Flanagan asks what that window of time is.
Nguyen: AS SOON AS THE PATIENT WAS FOUND DOWN, AT EARLIEST SIGN THAT THE PATIENT WAS IN DISTRESS. NOT WHEN THE PATIENT WAS ALREADY DEAD.
Flanagan asks if it was Nguyen’s opinion that Murray did not give any flumazenil to Michael. She states it was her opinion, it was his answer to her (as well).
Nguyen states she has not read the autopsy report in this case. She also confirms Murray did not give the order for the balloon pump and he was not in charge at UCLA. Nguyen states it was not Murray’s advice to put in a balloon pump–it was her (and Cruz’s) decision. She confirms the indication could have been drug-induced cardiovascular failure, as in there was an indication in this case.

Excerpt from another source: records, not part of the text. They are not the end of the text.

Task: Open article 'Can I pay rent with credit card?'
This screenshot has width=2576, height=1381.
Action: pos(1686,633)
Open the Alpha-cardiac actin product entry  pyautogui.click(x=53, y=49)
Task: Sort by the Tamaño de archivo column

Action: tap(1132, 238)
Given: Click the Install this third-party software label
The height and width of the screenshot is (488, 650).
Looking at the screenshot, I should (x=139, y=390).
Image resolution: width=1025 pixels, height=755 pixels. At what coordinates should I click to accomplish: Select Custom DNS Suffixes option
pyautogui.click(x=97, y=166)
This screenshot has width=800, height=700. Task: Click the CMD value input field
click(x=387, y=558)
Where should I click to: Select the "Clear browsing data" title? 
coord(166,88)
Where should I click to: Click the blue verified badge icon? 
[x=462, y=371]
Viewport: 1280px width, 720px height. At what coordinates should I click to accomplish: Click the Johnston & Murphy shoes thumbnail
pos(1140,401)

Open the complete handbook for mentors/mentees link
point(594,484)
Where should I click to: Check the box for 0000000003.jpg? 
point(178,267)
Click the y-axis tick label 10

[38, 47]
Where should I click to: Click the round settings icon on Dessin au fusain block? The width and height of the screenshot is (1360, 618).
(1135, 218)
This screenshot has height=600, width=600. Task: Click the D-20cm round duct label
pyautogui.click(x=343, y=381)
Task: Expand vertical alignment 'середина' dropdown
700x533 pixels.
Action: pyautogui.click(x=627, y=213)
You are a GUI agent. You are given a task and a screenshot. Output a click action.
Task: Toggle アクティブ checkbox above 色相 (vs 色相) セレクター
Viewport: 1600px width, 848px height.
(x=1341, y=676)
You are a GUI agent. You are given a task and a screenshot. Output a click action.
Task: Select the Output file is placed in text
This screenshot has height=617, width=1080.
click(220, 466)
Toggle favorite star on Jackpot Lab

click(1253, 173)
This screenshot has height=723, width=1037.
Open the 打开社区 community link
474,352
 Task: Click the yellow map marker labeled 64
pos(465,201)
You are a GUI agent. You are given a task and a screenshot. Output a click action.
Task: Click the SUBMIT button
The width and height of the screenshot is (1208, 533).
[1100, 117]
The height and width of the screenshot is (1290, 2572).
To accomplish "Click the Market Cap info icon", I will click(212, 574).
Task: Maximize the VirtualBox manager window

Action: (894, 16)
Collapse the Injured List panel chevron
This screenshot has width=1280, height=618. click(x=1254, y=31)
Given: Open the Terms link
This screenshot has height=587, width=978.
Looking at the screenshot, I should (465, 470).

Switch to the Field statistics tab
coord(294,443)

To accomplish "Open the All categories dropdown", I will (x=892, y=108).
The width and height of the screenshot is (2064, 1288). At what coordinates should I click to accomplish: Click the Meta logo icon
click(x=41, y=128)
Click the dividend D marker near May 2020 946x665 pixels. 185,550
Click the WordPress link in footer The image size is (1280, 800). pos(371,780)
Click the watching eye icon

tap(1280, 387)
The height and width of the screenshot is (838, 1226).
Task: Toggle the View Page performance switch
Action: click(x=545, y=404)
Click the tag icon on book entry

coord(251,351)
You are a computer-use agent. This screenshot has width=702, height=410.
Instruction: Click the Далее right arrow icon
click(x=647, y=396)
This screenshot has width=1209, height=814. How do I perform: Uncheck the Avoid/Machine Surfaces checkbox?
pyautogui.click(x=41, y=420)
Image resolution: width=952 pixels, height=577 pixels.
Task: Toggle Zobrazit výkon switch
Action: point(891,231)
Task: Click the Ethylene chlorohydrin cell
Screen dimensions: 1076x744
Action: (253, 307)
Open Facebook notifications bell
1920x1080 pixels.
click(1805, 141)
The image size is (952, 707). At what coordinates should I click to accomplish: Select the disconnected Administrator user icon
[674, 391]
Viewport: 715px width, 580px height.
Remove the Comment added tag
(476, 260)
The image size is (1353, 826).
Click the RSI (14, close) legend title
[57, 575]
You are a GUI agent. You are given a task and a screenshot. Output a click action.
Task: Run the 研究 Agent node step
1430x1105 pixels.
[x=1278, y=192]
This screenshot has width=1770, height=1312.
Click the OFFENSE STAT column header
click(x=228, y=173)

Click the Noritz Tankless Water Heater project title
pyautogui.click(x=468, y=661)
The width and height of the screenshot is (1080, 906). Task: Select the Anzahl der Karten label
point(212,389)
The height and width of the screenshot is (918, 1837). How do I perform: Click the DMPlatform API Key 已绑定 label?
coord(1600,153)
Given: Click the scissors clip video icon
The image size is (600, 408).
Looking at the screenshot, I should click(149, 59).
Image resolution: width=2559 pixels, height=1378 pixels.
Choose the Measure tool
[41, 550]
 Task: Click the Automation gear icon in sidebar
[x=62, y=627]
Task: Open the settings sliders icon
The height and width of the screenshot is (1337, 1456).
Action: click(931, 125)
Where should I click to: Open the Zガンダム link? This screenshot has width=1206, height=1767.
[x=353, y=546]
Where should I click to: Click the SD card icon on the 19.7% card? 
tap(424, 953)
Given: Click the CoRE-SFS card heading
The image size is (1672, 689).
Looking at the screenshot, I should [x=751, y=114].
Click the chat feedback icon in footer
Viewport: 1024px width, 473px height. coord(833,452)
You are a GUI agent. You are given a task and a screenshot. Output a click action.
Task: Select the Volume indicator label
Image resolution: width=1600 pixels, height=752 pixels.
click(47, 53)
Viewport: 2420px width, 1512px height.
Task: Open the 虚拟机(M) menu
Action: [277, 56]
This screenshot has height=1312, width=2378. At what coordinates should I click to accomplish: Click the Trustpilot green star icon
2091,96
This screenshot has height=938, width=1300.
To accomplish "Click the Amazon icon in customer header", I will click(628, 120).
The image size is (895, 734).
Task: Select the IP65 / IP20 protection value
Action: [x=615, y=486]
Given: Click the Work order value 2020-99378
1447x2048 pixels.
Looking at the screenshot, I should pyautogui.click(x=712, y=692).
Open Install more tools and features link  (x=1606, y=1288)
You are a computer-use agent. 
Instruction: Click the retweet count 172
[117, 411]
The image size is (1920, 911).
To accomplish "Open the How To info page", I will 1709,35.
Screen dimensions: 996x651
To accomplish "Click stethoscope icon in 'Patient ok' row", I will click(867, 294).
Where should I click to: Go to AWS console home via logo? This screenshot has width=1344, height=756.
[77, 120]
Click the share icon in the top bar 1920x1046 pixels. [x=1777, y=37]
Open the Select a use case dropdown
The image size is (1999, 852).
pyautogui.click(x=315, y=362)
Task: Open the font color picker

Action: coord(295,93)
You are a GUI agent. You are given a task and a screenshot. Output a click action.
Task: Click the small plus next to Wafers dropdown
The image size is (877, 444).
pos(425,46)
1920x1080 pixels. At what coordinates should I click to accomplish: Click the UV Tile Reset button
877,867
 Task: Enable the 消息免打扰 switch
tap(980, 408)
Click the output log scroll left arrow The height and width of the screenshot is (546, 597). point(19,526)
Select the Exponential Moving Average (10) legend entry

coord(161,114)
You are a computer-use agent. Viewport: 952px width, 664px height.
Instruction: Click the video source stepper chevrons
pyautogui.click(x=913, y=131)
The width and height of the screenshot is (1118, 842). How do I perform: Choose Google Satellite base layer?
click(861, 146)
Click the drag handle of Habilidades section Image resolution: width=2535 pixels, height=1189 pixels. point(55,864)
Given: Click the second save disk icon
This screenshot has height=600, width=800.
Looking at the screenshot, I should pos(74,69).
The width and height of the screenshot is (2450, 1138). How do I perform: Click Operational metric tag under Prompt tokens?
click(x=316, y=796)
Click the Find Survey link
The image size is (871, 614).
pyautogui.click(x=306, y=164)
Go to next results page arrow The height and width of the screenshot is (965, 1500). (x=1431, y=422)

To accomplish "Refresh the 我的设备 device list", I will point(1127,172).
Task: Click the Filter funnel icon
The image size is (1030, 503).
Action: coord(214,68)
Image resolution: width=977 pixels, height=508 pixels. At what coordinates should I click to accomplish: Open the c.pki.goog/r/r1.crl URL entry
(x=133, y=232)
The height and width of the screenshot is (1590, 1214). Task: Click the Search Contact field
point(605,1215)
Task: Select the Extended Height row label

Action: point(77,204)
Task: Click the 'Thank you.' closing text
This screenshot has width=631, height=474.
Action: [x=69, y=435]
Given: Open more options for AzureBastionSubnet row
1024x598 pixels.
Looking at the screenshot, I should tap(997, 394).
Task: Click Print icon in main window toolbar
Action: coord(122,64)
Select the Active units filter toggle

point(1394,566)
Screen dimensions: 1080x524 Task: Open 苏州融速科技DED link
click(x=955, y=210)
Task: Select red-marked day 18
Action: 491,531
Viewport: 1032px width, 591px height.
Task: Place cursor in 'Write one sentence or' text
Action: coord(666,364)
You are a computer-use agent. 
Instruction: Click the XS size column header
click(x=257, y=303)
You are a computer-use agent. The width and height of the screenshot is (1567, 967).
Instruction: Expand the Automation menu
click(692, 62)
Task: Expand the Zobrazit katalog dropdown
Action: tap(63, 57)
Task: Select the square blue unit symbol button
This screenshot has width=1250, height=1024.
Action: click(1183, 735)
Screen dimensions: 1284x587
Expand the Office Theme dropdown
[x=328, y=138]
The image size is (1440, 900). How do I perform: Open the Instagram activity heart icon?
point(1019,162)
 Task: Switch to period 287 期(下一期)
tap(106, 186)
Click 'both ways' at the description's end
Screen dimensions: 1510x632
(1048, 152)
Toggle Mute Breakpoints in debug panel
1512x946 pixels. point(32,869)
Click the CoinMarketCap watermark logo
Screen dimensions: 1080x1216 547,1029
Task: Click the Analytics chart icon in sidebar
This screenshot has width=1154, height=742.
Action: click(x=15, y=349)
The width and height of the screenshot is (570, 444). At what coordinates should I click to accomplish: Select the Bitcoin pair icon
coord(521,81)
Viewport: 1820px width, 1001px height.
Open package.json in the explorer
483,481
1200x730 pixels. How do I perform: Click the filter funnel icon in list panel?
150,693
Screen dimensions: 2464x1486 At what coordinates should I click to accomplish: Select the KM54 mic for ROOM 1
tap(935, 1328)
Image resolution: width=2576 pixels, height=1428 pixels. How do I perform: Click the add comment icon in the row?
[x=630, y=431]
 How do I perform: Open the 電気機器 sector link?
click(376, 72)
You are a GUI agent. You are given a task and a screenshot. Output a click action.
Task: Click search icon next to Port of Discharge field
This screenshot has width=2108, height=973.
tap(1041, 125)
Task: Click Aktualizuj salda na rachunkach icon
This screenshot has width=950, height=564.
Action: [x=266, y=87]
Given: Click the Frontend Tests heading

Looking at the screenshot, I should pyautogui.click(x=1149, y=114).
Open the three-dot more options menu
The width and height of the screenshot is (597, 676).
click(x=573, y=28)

Flanagan tries to ask why Nguyen did not give flumazenil–Walgren objects. The Court states the evidence is being misstated and Nguyen has already indicated the patient was deceased and that is the answer as to why it was not given.
Flanagan attempts to state the balloon pump was to reverse the drug-induced cardiovascular failure. Nguyen states he is incorrect–she did not say that but rather she stated it could help in situations of drug-induced heart failure. She states it does not reverse the drugs-it only helps the heart.
Nguyen again states the reason reversal medications were not given is because the window of time had already elapsed. Nguyen states there was a window of time for the balloon pump, when there is still a pulse. However, she confirms there was no pulse.
(On a side note, it is accurate that balloon pumps are not used when there is no pulse. They do not make the heart beat but rather allow a beating heart to work less which gives it some sort of “break” with the heart continuing to beat the entire time. It appears the only reason a balloon pump was used in this instance was to pacify Murray’s request for the team at UCLA “not to give up easily”. Otherwise, there was really no indication for the balloon pump since Michael was without a pulse and in fact deceased on arrival.)
REDIRECT EXAMINATION: MR. WALGREN
Walgren asks for clarification on one of the answers Nguyen gave while being questioned about her hypothetical dosing of Ativan for a 136 lb. patient. He clarifies with her that “P.O.” means to be taken orally. She confirms she would give the medication orally because it would be safer than giving it intravenously. Nguyen states there is no confusion as to what Murray told her in relation to what was discussed in court. She confirms she has a recollection of what Murray told her on June 25th, 2009. She confirms she was able to hear him clearly.
Walgren completes the redirect examination. Flanagan declines to re-cross examine Nguyen. She is excused.